* _Work required_: Your reply should be an exact copy of every entry, with the pictures removed.

[Stored items]
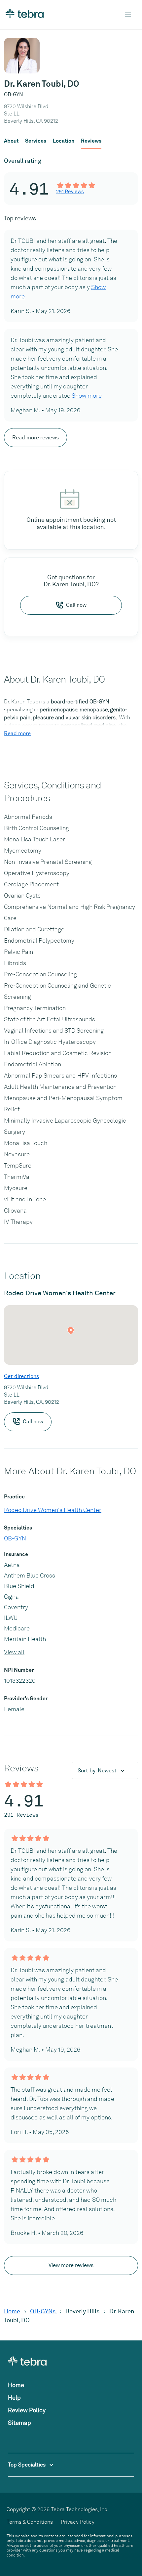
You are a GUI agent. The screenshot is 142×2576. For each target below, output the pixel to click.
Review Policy (27, 2410)
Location (63, 141)
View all (14, 1652)
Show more (87, 395)
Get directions (21, 1376)
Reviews (91, 141)
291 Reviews (70, 192)
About (11, 141)
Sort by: (97, 1770)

* _Finished exercise_:
You are a GUI agent. The screenshot is 142×2576. For each target below, output the pixel to click.
Review Policy (27, 2410)
Location (63, 141)
View all (14, 1652)
Show more (87, 395)
Get directions (21, 1376)
Reviews (91, 141)
291 Reviews (70, 192)
About (11, 141)
Sort by: (97, 1770)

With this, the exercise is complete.